- **What this task involves**
Duplicate these records verbatim, starting at the line that contains "Select the @aimfactory78 handle text" and stopping after the line that contains "Looking at the screenshot, I should click(x=727, y=273).".

- **Pointing records for text and elements**
## START
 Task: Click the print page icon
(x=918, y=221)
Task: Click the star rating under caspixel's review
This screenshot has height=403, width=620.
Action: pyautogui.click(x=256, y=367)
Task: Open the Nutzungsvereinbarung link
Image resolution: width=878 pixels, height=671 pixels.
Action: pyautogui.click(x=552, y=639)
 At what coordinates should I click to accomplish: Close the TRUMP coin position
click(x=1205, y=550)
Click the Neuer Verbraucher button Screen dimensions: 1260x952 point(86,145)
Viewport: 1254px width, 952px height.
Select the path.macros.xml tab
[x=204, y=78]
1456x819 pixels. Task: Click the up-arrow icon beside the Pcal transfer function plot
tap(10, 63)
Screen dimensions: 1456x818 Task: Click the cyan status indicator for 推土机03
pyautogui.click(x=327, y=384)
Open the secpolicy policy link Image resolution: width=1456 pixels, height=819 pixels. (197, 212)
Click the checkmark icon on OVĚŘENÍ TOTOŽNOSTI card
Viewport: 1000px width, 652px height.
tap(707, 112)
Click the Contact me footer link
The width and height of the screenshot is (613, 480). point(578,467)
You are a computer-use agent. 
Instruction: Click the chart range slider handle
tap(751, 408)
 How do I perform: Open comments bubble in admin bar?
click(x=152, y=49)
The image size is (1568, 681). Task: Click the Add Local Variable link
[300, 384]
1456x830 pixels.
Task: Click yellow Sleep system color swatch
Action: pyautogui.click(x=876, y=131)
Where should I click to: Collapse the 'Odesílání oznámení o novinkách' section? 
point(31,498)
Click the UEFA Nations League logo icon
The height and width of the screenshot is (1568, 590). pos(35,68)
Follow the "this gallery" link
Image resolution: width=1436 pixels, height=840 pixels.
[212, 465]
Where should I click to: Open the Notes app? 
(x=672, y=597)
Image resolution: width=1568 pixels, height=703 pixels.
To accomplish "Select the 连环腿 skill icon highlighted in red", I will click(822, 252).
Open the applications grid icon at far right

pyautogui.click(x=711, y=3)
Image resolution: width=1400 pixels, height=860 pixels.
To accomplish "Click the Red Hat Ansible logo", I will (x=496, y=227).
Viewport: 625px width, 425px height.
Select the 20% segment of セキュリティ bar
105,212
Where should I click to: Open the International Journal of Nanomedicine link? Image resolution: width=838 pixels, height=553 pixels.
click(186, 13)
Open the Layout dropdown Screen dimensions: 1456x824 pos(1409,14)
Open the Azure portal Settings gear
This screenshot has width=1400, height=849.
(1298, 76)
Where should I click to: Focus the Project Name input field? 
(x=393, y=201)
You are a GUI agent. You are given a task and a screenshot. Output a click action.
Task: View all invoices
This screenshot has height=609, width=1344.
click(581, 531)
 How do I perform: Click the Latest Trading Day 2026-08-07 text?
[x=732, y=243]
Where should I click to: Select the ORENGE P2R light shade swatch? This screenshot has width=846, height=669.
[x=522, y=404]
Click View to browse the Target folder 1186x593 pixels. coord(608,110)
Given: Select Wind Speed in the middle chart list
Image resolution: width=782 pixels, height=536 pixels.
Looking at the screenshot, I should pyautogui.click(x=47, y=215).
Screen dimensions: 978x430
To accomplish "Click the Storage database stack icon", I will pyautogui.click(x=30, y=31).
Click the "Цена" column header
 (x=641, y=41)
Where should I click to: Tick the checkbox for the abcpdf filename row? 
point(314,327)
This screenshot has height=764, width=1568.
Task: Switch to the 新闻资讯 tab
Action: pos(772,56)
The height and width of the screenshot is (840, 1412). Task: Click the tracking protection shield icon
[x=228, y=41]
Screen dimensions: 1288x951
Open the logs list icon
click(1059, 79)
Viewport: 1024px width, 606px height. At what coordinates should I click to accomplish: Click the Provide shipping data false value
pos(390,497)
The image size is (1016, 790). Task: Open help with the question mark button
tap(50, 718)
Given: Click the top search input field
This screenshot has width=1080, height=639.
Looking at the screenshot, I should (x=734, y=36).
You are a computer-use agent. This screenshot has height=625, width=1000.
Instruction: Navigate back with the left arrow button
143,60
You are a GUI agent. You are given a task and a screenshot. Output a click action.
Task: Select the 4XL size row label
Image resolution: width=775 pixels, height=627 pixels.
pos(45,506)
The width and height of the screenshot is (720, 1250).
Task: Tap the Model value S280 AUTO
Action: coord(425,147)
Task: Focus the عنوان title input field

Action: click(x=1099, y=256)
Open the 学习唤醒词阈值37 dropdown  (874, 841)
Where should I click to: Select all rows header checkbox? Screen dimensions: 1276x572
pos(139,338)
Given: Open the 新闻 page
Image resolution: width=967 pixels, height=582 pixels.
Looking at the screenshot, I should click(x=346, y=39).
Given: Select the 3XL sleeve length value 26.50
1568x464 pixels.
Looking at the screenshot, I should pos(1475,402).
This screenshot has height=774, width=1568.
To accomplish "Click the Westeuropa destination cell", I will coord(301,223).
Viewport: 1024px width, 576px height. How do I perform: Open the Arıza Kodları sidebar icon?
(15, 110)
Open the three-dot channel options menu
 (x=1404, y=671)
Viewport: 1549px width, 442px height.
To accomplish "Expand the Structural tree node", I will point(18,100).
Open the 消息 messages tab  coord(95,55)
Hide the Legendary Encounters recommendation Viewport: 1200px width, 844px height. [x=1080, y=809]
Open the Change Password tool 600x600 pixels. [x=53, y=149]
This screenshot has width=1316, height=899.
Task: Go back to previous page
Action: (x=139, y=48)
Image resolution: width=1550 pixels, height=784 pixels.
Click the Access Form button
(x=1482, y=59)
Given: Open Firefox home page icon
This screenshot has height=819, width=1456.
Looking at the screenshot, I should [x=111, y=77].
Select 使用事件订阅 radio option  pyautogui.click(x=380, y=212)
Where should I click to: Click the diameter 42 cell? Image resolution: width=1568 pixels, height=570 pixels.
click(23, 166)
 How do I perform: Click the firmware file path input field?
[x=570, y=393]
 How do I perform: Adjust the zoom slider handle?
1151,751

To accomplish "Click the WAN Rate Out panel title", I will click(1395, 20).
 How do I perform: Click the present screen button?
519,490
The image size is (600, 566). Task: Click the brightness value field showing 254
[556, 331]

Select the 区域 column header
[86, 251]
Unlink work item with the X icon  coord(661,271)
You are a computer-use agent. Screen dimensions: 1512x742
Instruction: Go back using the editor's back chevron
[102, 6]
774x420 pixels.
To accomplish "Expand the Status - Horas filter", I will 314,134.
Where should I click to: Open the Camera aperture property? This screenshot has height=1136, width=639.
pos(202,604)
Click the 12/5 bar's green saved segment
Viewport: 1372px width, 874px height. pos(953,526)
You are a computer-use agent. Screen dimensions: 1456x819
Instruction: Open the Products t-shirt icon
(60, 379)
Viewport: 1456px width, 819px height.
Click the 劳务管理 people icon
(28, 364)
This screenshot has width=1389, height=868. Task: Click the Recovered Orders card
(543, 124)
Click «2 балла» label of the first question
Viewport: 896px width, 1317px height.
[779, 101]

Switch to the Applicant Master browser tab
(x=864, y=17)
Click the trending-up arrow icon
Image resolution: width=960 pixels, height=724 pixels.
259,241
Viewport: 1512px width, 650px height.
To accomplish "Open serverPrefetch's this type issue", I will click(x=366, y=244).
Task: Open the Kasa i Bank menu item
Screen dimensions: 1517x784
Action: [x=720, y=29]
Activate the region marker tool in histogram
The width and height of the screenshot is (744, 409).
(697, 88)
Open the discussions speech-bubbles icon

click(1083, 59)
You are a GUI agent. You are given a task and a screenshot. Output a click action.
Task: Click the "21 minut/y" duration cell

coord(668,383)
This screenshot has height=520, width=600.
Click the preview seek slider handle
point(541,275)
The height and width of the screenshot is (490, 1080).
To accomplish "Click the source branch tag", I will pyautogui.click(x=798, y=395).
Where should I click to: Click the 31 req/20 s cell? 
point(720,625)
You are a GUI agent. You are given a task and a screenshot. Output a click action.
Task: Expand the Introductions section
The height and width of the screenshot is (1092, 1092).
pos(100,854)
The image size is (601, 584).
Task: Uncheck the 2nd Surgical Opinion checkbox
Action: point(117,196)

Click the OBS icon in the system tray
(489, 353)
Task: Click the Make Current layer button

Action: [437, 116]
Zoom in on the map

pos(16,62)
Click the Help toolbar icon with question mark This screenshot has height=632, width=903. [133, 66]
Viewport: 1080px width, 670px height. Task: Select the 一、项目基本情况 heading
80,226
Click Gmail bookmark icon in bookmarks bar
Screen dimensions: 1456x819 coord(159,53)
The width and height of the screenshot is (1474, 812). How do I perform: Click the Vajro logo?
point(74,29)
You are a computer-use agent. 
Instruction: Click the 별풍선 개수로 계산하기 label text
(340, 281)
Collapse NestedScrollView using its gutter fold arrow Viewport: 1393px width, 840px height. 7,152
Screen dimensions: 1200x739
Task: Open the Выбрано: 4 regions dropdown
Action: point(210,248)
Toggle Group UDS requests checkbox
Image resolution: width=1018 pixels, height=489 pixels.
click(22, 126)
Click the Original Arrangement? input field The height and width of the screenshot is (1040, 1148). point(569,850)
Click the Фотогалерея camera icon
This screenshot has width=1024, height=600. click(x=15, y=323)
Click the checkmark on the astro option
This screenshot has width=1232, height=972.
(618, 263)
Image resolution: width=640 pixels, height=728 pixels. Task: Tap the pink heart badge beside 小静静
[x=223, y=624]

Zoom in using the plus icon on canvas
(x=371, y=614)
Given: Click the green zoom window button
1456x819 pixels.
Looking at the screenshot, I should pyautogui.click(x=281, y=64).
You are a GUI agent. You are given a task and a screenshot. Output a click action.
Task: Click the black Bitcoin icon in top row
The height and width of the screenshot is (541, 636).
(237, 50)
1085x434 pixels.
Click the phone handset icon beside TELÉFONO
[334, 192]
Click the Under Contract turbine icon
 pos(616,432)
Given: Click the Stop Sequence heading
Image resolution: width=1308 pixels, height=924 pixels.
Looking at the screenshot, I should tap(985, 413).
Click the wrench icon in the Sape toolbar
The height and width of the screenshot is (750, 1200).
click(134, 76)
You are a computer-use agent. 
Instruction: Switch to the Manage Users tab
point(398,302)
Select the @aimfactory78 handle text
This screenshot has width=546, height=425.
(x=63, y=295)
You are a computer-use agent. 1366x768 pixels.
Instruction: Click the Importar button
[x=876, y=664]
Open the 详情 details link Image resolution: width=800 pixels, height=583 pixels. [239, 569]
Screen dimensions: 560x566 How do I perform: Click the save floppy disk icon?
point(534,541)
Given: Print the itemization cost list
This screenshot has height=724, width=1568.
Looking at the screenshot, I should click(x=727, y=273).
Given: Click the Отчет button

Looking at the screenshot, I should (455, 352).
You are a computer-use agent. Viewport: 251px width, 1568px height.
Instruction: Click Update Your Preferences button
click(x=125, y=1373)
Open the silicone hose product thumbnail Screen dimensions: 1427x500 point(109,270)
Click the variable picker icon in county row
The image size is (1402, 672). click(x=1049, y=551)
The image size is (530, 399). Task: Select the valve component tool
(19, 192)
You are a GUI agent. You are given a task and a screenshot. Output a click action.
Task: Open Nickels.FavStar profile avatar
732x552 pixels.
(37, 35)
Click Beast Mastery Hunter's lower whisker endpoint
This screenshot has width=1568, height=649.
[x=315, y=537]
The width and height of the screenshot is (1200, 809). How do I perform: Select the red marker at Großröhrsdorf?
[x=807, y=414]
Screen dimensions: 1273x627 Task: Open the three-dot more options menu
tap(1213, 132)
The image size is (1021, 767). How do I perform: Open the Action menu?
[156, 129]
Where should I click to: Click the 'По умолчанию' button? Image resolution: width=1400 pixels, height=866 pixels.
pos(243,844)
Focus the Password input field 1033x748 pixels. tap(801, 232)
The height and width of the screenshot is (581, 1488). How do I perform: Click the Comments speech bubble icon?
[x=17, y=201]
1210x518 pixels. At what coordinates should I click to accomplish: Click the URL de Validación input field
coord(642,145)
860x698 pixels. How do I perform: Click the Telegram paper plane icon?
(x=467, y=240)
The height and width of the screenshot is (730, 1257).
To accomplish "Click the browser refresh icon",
## END
- **Solution**
Select the @aimfactory78 handle text
This screenshot has width=546, height=425.
(x=63, y=295)
You are a computer-use agent. 1366x768 pixels.
Instruction: Click the Importar button
[x=876, y=664]
Open the 详情 details link Image resolution: width=800 pixels, height=583 pixels. [239, 569]
Screen dimensions: 560x566 How do I perform: Click the save floppy disk icon?
point(534,541)
Given: Print the itemization cost list
This screenshot has height=724, width=1568.
Looking at the screenshot, I should click(x=727, y=273).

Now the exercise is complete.